Inhofe criticized the president’s call with Putin, saying Biden “smiled and waved at Putin like he was an old friend, but said nothing about the significant consequences of their aggressive behavior.” He said the sanctions were not enough and that the United States should send emergency military assistance to Ukraine which should include both weapons and sharing of cyber and intelligence with allies so that ‘they can contribute to efforts to respond to the latest escalation.
Sullivan said Biden was “blunt and straightforward with Putin,” and said there was a lot of give and take between the two leaders but “no fuss.”
“We still don’t think Putin has made a decision” on whether to invade, “Sullivan said, adding that Biden had laid out” very clearly the consequences if he decides to move. “
Sullivan said Biden offered Putin an “alternative path” involving diplomacy and peaceful negotiations.

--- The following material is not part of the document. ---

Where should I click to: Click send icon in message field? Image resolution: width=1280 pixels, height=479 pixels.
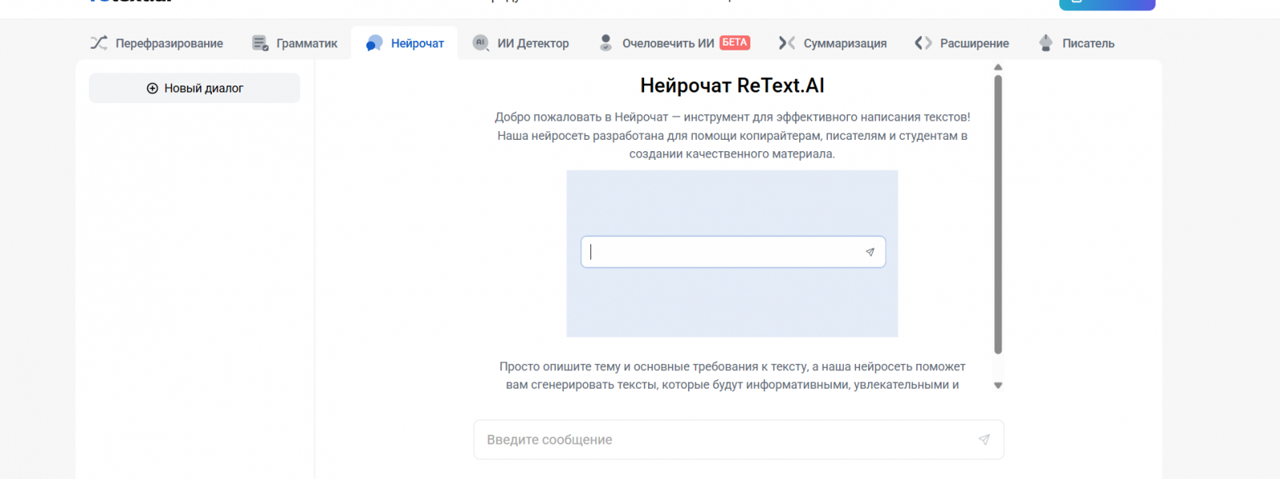(984, 440)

“I will say that formal agreements or formal treaties were not on the table in the conversation today,” Sullivan said. “But the simple idea that the United States flanked by our European allies and partners would be ready to talk to Russia about strategic issues in the European theater – which was on the table.”
After his call with Putin, Biden also spoke with the leaders of Germany, France, Italy and the UK. The president also plans to brief congressional leaders and hold talks with Ukrainian President Volodymyr Zelenskyy on Thursday.
Senator Jeanne Shaheen, DN.H., and Senator Thom Tillis, RN.C, co-chairs of the NATO Senate Observer Group, also said in a joint statement after the briefing that they were concerned about ‘a Russian invasion of Ukraine. “Make no mistake that any attack on a European partner will meet with a strong and robust response against Putin and his regime, including tough economic sanctions,” Shaheen and Tillis said.